The $R^2$ value associated with this regression analysis is `r round(SM1$r.squared,2)` and the p-value is `r round(AM1$Pr[1],3)`.

But another realization of the survey could produce the following output:

```{r, echo=FALSE}
set.seed(7); s1$S1 <- rnorml(s1$NoSchool , s1$NoSchoolSE, 1.645) # Generate new % not schooled
M  <- lm(s1$S1 * 100 ~ s1$R1)
SM <- summary(M)
AM <- anova(M)
```

```{r f07-regression2, fig.height=2.5, echo=FALSE, fig.cap="Example of what a regression line could look like had another sample been surveyed for each county."}
OP <- par(mar=c(2,2,1,1))
#plot(S$S1 ~ S$R1, pch=20, xlab="Income", ylab="% not schooled")
SDplot(s1$R1,s1$S1 * 100,x.lab="Income",y.lab="% No school")
abline( M, col="red" )
abline(M1, col="black", lty=2)
par(OP)
```

With this new (simulated) sample, the $R^2$ value dropped to `r round(SM$r.squared,2)` and the p-value is now `r round(AM$Pr[1],3)`--a much less significant relationship then computed with the original estimate!
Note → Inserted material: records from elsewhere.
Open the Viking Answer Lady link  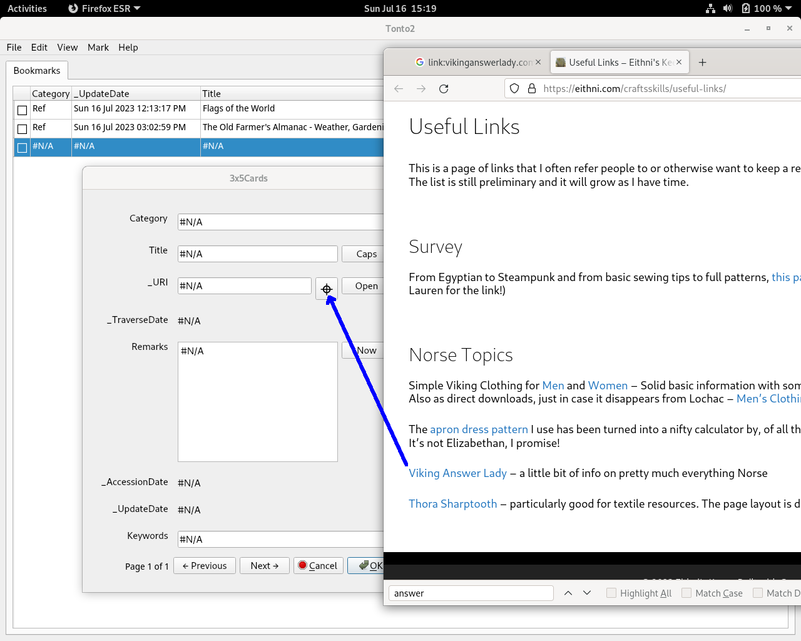(x=457, y=473)
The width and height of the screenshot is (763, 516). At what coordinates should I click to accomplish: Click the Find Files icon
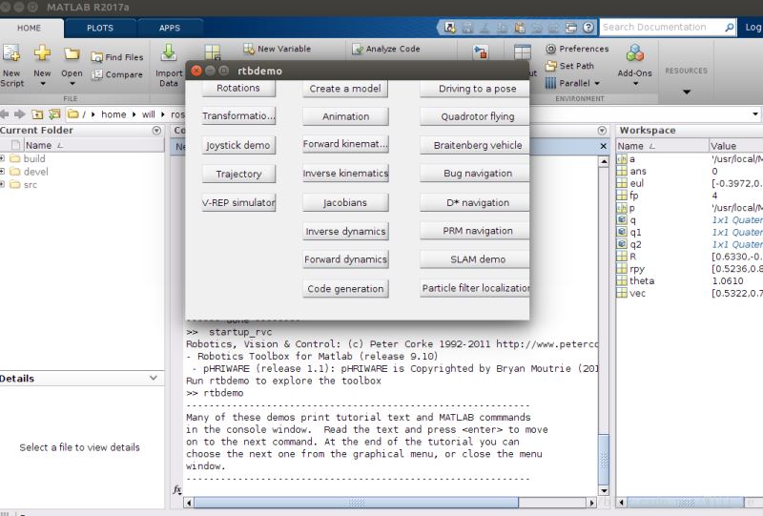coord(117,57)
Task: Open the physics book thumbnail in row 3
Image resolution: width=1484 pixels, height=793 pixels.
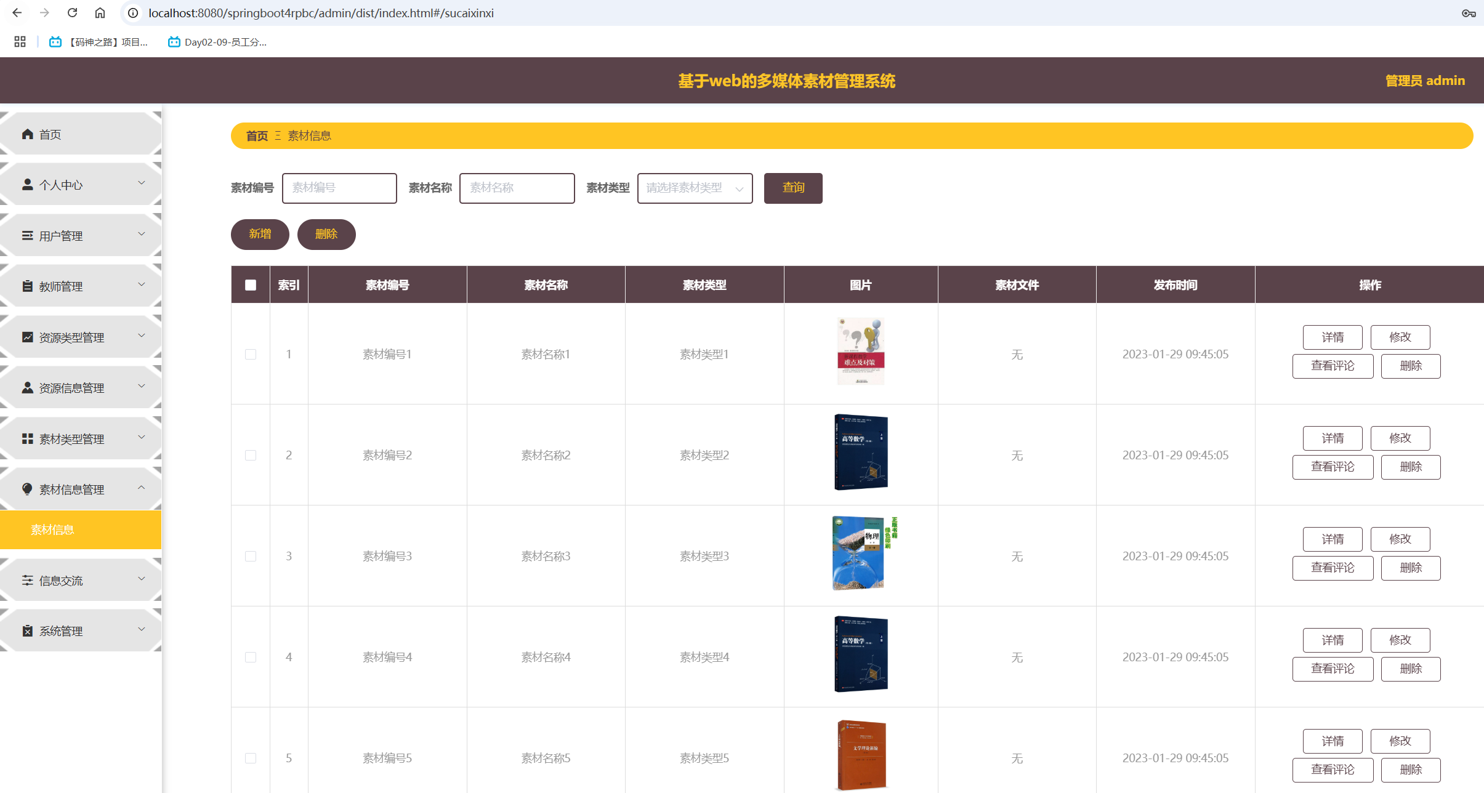Action: coord(860,553)
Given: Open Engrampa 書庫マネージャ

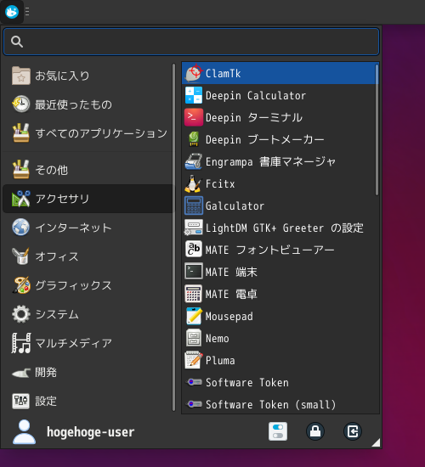Looking at the screenshot, I should coord(280,161).
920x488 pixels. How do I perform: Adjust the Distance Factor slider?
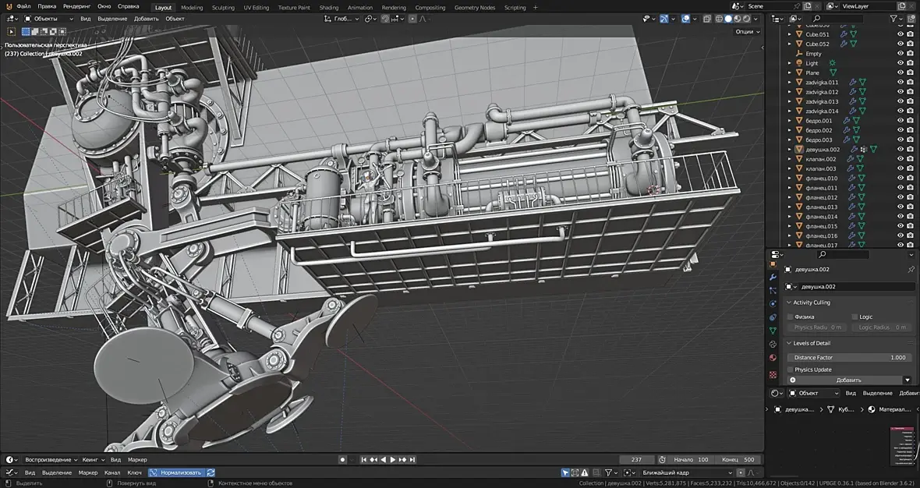(x=849, y=357)

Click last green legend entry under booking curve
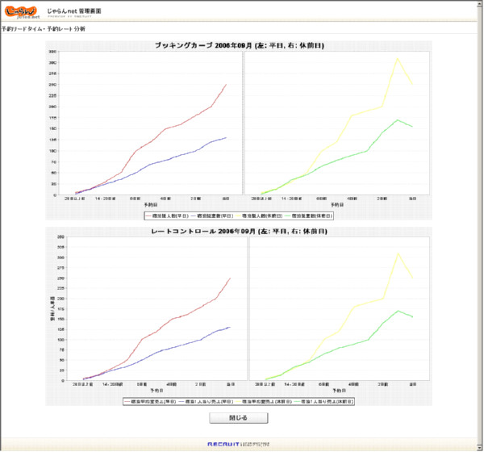pos(311,216)
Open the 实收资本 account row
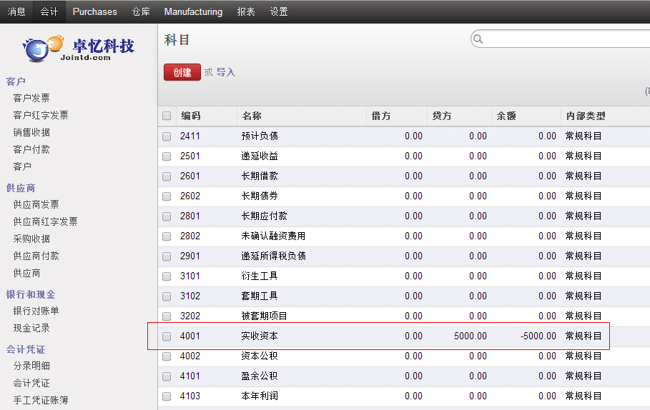Image resolution: width=650 pixels, height=410 pixels. [260, 336]
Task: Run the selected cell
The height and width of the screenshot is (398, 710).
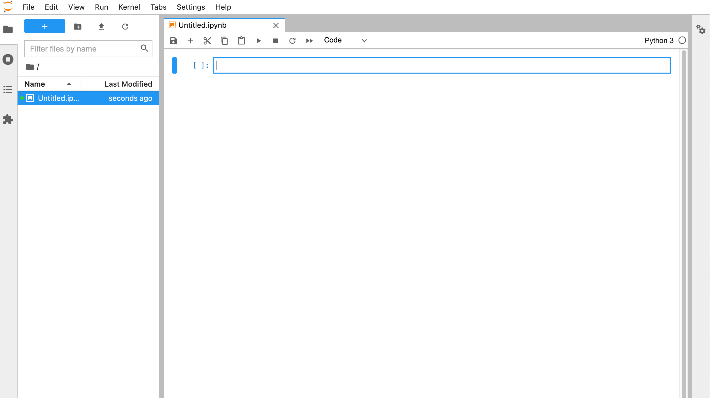Action: coord(258,41)
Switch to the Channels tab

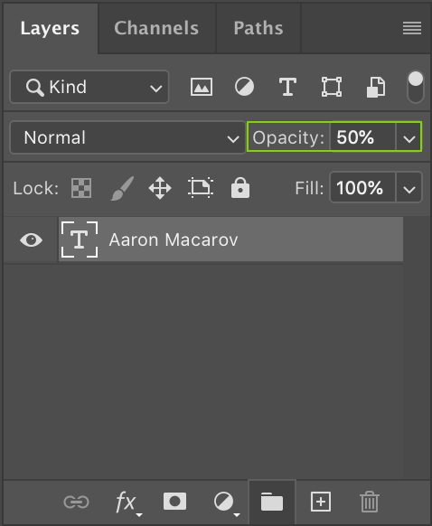(156, 28)

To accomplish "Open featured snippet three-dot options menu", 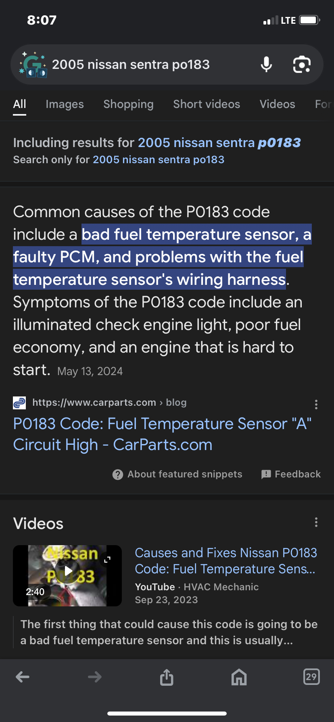I will (316, 405).
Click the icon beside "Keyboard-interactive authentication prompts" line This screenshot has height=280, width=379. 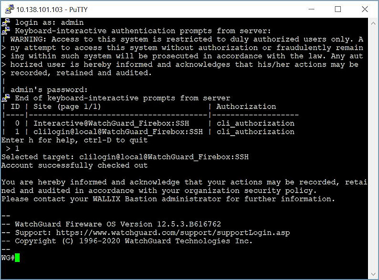[x=6, y=31]
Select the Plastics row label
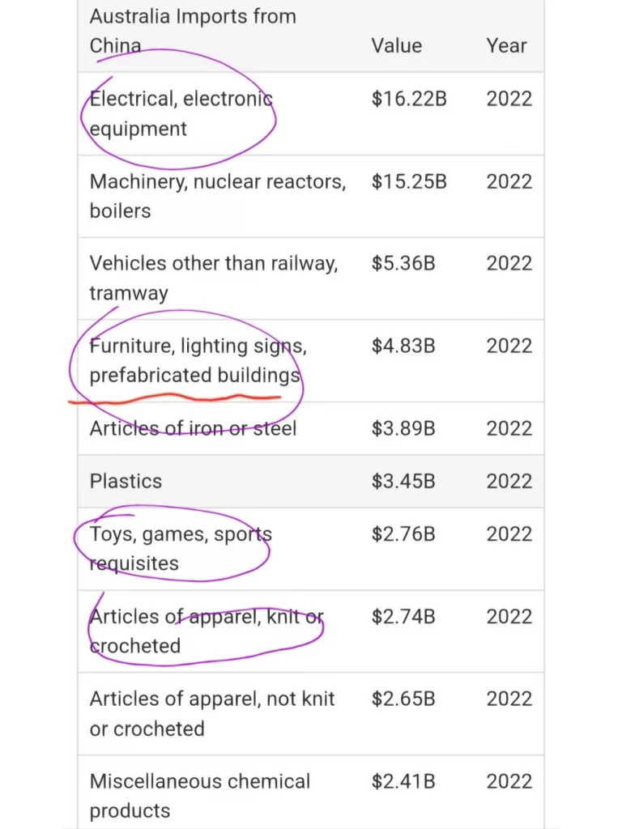The height and width of the screenshot is (829, 622). [x=126, y=481]
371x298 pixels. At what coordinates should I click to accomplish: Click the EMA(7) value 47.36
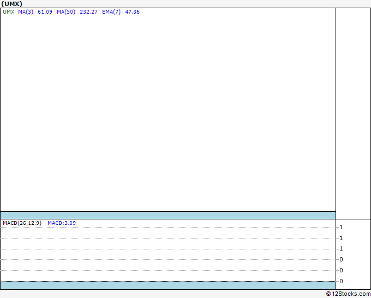pyautogui.click(x=132, y=12)
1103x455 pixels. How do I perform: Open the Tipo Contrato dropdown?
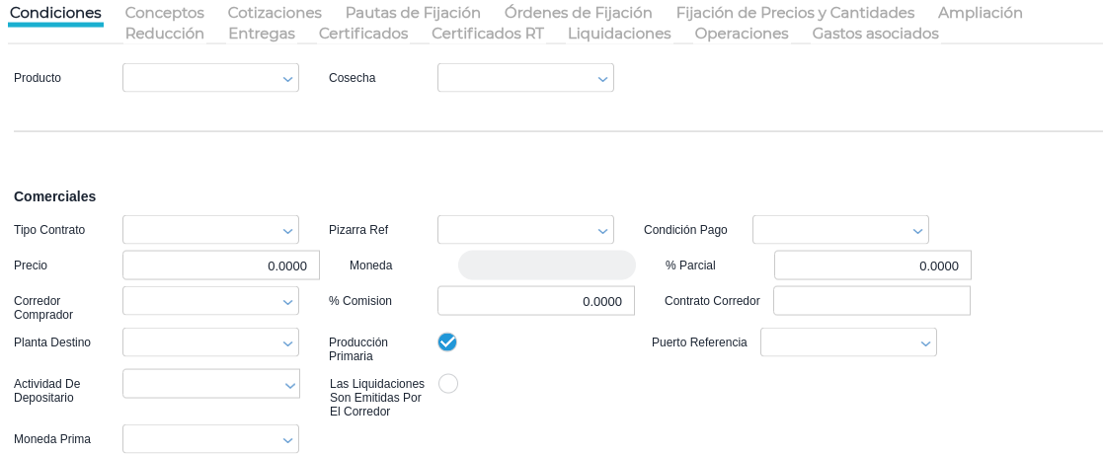[x=210, y=230]
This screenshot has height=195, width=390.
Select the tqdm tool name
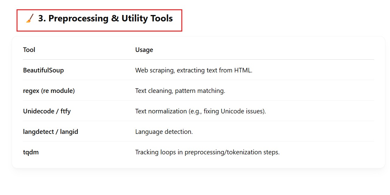pos(31,152)
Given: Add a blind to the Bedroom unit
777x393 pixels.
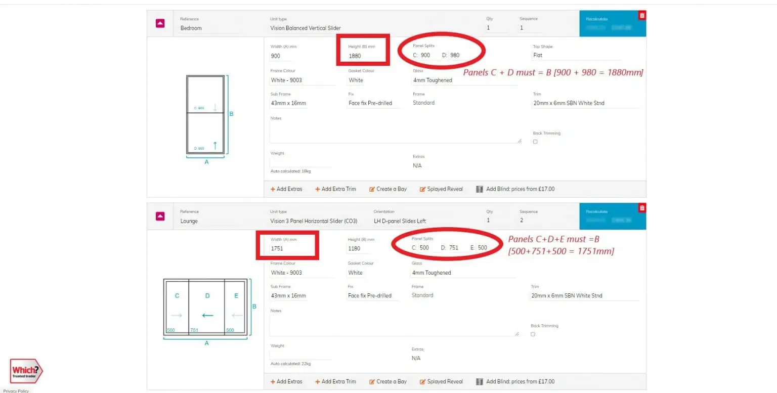Looking at the screenshot, I should click(515, 189).
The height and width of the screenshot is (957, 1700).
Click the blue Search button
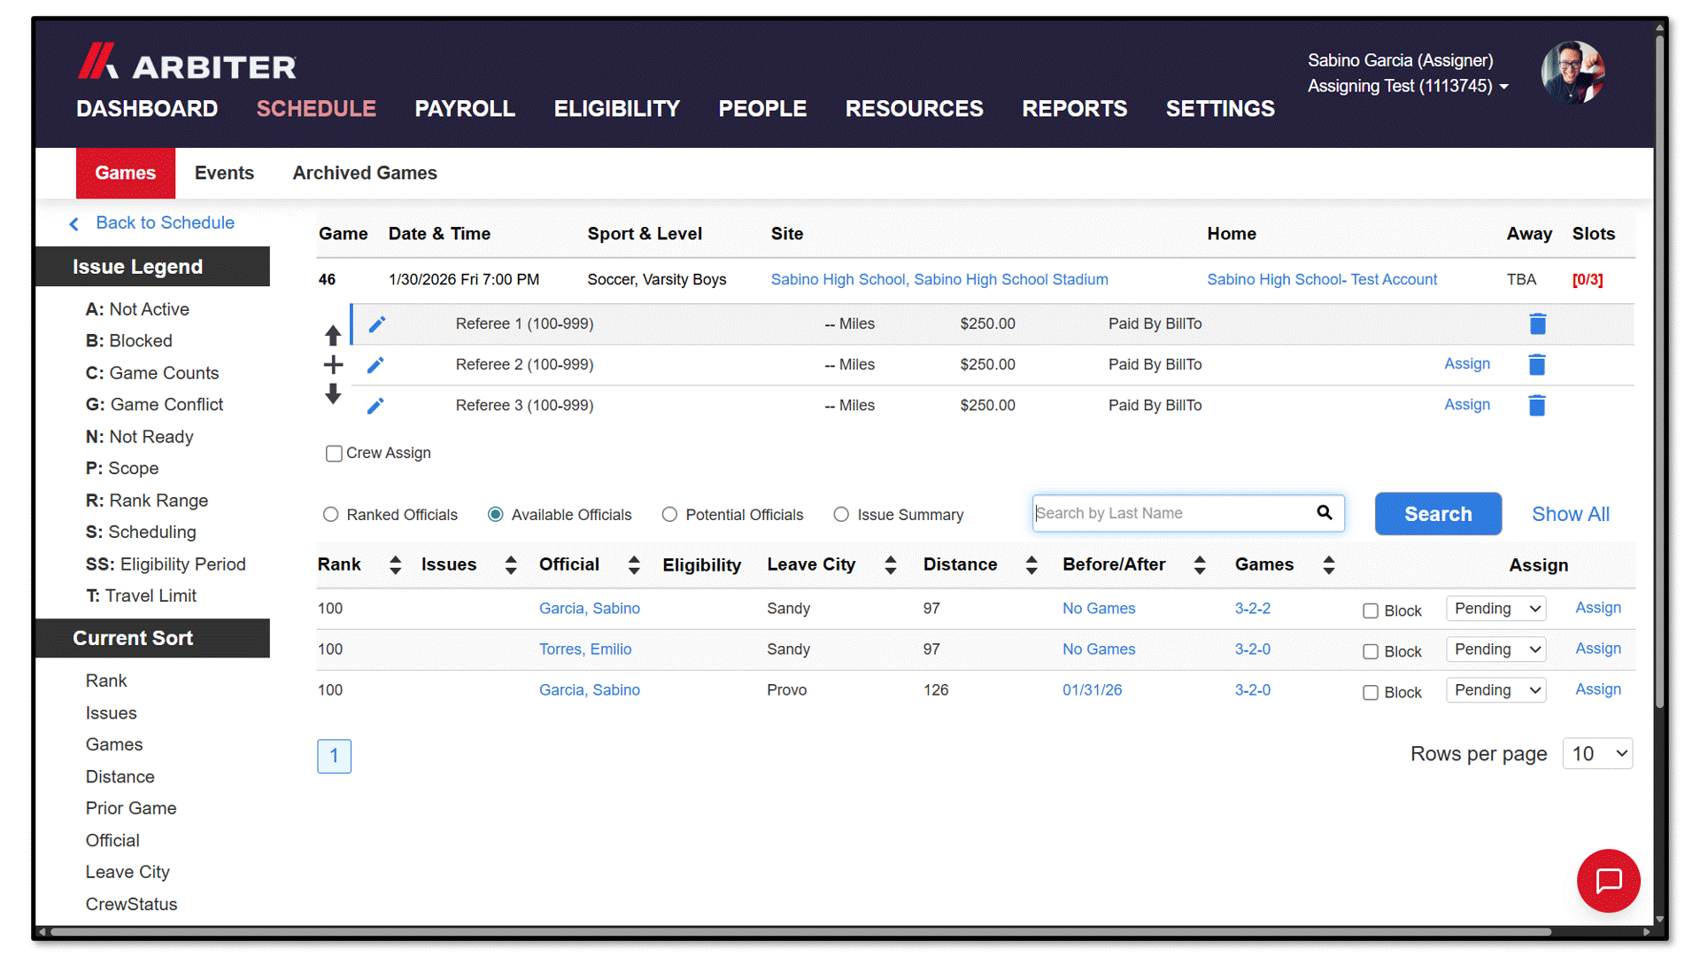click(x=1438, y=514)
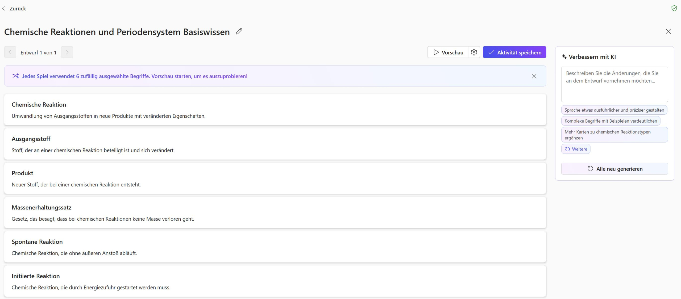681x299 pixels.
Task: Open the Chemische Reaktion card
Action: pos(275,110)
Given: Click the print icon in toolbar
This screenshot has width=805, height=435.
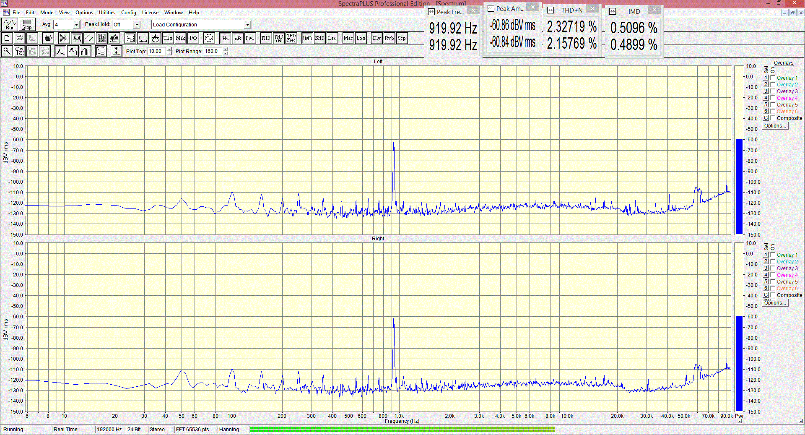Looking at the screenshot, I should (48, 38).
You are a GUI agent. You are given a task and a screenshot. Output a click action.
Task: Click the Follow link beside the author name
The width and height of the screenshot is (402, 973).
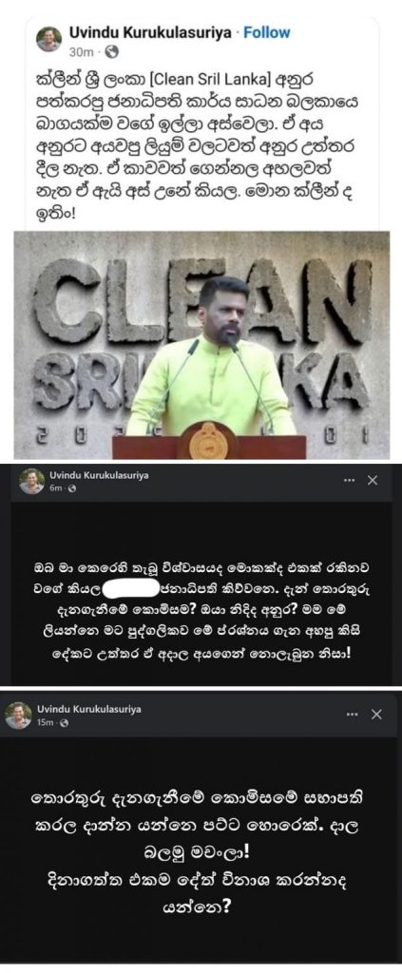point(266,33)
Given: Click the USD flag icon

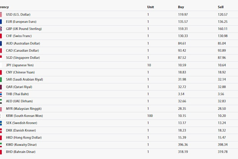Looking at the screenshot, I should tap(1, 15).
In fact, if we were to survey  1000 different samples within each county we would get the following range of regression lines:

```{r f07-regression-envelope, fig.height=2.5, echo=FALSE, fig.cap = "A range of regression lines computed from different samples from each county."}
OP <- par(mar=c(2,2,1,1))
SDplot(s1$Income,s1$NoSchool * 100,x.lab="Income",y.lab="% No school")

# Run lm model with randomly sampled data
for (i in 1:1000){
  Xi = rnorml(s1$Income, s1$IncomeSE, 1.645)
  Yi = rnorml(s1$NoSchool, s1$NoSchoolSE, 1.645)
  Mi = lm(Yi * 100 ~ Xi)
  abline(Mi,col=rgb(0,0,0,0.05))
}

# Plot regression line
M1 = lm(s1$NoSchool * 100 ~ s1$Income)
abline(M1,col="red")
par(OP)
```

These overlapping lines define a *type* of confidence interval (aka confidence envelope). In other words, the true regression line between both variables lies somewhere within the dark region delineated by this interval.